*Quoted text:*
Translation and Restriction on Translator

For a long time, translation formed part of linguistic studies (see G. MOUNIN’s works). However, during the last few decades, it has been institutionally associated with “Language Sciences”, which represent a vast and very dynamic field in which interdisciplinary plays a key role. This association has led to the burgeoning of a translation science (traductology or translation studies) within the field of Language Sciences which does not deal specifically with “translation” but with “translation operations and process”, thus reflecting the change in perspective adopted to approach the study object. One of the fundamental issues regarding the translation approach is still that of principles allowing the interpretation of the meaning to be translated.

The perspective adopted here for analyzing translations deems there to be a specific translation mechanism which intervenes in the interpretation of phrases and general principles associated with interpretation to be insufficient. However, this mechanism should be amended to take into consideration linguistics marks (tense, mood, linking word, verbal and nominal lexicon) contributing to the interpretation of phrases and speeches to be translated.

Often, translation procedures are applied to ensure that the target language wording is as near as possible to that in the source language. This results in ignoring emic meaning of concepts in both the source and the target contexts. Translators are subjected to multiple pressures that may be related to productivity, quality or ideology. These pressures enter into play in contemporary cultures throughout the world and have likely entered into play throughout the entire history of translation activity. The translator may assume the role of censor as a result of pressures or constraints, real or imagined; enforced by authority figures or self-imposed.

Censorship refers broadly to the suppression of information in the form of self-censorship, boycotting or official state censorship before the utterance occurs (preventive or prior censorship) or to punishment for having disseminated a message to the public (post-censorship, negative or repressive censorship). When Church and State combine forces in exercising control over discourse, religious authorities may enforce prior or repressive censorship with particular vengeance. This situation did not apply to Victorian England; however, examples throughout history abound. Étienne Dolet and William Tyndale, among many others were strangled, and then burned at the stake during the sixteenth century for their translations of pagan texts that did not conform to Christian dogma or of the Bible into vernacular tongues. All forms of censorship, except self-censorship, result from external pressures, i.e., from a source other than the translator.

 When translators comply with little resistance to the constraints in force (i.e., covert or unconscious self-censorship), the perpetuation of a social order is ensured, the minority that resists being subjected to various forms of socially-imposed constraint (e.g., censure in the form a strongly worded reprimand, prior and post censorship). Laws (e.g., codes of social and professional conduct) impose constraints on translators to ensure the enforcement of a moral code and the perpetuation of a homogeneous worldview. Censorship also operates on another level, for, whether the political situation is stable or undergoing change, some of society’s members achieve domination by having themselves endowed with the official right to visibility and audibility, as opposed to the dominated who are censured and silenced. The publishing industry plays a crucial role in this area.

A book only becomes visible once it is print: the broader the dissemination, the greater the visibility. If critics review it, if teachers talk about it in their classrooms, visibility is increased. Needless to say that a unpublished manuscript has been silenced. Such structural censorship is, in fact, imposed on all producers of symbolic goods, including a culture’s authorized spokespersons whose discourse tends to reproduce faithfully the norms of official decorum, while it condemns the dominated to choose between silence and non-normative discourse.

*Task:* In the passage on translation and censorship, what happened to Étienne Dolet and William Tyndale during the sixteenth century? You won't need the records that come next.

*Provided data:*
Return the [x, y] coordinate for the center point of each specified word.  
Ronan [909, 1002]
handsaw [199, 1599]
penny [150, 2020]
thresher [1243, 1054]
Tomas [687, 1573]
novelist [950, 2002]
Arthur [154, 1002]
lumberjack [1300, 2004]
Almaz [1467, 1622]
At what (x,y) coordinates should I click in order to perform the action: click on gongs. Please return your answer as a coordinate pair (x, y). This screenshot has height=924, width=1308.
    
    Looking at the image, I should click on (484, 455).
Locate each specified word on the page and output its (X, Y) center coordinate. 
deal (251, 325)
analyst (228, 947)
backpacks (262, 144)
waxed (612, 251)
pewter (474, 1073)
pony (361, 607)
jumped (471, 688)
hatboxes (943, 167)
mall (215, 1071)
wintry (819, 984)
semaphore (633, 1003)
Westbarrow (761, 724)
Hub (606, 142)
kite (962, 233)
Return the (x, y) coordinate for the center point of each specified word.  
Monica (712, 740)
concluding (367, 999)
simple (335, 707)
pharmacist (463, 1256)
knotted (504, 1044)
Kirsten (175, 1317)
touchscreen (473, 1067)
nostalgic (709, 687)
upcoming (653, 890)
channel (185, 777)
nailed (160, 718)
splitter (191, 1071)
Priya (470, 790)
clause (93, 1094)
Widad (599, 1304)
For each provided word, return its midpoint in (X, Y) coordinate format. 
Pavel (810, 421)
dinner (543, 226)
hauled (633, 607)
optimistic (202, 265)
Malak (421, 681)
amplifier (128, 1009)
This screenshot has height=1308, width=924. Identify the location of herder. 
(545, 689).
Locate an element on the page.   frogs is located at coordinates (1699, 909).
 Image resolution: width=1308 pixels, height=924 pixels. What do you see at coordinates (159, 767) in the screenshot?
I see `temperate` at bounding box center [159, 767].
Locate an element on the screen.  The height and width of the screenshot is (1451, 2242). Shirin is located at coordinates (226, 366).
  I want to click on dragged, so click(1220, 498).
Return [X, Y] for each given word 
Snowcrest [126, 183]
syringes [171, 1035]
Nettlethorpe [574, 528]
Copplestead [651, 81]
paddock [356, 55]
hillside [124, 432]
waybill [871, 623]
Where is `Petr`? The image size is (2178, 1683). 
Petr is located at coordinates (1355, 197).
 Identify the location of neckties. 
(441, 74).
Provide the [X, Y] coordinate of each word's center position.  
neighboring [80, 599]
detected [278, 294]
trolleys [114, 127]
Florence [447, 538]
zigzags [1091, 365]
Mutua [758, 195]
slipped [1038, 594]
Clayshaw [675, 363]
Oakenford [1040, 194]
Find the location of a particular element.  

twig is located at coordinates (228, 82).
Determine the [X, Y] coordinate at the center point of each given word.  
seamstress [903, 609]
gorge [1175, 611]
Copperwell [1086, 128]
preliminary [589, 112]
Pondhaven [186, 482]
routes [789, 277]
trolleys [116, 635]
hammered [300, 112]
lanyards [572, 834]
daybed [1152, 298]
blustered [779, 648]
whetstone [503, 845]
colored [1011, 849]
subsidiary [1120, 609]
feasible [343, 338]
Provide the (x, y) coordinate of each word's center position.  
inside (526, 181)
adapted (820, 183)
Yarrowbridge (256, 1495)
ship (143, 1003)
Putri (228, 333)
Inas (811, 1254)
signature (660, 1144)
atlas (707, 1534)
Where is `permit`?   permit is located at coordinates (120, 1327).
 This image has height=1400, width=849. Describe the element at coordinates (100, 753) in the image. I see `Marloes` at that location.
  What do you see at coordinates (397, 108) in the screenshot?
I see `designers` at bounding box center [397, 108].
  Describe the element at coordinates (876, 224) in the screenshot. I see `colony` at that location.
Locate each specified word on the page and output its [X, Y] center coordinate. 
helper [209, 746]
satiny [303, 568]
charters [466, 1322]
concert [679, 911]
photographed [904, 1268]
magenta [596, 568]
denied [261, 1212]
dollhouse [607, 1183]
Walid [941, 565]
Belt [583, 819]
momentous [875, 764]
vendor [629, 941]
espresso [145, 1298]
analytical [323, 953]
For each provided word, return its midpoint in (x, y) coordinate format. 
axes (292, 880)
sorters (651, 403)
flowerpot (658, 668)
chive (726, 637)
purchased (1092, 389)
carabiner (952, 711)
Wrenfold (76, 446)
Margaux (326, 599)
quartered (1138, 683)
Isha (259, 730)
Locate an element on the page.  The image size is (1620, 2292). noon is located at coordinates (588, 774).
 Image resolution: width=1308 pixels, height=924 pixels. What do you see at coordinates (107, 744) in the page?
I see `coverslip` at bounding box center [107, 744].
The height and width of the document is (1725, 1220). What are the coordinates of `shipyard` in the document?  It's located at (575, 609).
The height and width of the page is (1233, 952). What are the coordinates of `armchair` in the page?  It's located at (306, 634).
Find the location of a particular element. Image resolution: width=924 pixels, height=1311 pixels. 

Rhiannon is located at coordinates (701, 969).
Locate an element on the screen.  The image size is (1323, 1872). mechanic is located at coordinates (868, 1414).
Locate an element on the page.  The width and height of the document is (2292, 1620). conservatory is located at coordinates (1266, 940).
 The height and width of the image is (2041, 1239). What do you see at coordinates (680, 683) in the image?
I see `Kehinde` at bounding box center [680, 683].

*Task solution:* They were strangled and then burned at the stake for their translations.